____ Exercise inputs

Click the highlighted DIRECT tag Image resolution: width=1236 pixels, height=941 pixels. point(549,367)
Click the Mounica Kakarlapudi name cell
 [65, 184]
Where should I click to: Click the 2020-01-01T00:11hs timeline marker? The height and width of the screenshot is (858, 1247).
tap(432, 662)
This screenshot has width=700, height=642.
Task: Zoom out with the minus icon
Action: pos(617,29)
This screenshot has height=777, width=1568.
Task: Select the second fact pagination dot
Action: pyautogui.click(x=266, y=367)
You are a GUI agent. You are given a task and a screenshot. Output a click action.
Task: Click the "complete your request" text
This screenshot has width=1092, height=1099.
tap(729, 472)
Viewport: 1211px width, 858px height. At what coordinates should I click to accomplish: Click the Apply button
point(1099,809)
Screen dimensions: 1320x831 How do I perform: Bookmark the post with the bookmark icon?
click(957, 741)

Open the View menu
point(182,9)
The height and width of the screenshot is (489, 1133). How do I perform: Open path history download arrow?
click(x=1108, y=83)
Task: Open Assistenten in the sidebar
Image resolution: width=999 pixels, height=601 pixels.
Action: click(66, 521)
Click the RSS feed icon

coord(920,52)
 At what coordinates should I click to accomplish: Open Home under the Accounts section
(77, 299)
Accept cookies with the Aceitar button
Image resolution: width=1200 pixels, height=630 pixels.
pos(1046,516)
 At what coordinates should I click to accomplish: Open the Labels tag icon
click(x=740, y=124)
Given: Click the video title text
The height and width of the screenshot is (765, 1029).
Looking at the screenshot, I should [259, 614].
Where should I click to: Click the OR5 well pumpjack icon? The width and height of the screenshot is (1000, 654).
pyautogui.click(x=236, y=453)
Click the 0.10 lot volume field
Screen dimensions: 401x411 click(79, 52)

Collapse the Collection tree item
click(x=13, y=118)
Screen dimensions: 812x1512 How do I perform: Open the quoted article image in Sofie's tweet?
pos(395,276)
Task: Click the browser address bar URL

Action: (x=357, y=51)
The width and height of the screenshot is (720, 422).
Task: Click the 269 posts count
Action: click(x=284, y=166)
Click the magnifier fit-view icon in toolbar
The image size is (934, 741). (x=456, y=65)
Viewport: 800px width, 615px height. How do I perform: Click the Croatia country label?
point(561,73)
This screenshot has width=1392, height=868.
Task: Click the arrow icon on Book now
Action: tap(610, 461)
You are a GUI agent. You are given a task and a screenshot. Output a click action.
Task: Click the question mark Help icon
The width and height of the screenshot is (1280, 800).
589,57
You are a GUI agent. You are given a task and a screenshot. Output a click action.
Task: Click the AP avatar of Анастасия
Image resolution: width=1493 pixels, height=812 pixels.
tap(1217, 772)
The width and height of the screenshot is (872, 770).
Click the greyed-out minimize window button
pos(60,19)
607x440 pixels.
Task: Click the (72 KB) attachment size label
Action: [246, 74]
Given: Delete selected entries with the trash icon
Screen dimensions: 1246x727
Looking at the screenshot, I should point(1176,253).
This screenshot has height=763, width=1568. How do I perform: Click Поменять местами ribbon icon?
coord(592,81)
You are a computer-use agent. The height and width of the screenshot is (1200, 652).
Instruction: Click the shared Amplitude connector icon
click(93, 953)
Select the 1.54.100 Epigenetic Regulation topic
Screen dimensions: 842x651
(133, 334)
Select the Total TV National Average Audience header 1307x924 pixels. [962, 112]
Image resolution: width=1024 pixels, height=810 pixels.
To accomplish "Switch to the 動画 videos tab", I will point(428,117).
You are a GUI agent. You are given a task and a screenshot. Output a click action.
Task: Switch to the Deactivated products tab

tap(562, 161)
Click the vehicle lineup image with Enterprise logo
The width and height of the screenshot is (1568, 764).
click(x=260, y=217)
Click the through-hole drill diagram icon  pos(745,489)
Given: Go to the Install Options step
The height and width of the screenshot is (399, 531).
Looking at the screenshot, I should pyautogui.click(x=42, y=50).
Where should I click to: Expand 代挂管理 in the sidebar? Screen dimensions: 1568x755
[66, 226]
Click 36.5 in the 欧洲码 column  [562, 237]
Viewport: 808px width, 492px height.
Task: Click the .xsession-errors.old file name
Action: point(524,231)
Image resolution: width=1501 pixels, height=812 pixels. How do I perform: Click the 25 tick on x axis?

________

Count the lines in the listing above that contain the string "arrow". Reply with the number only.

## The result
2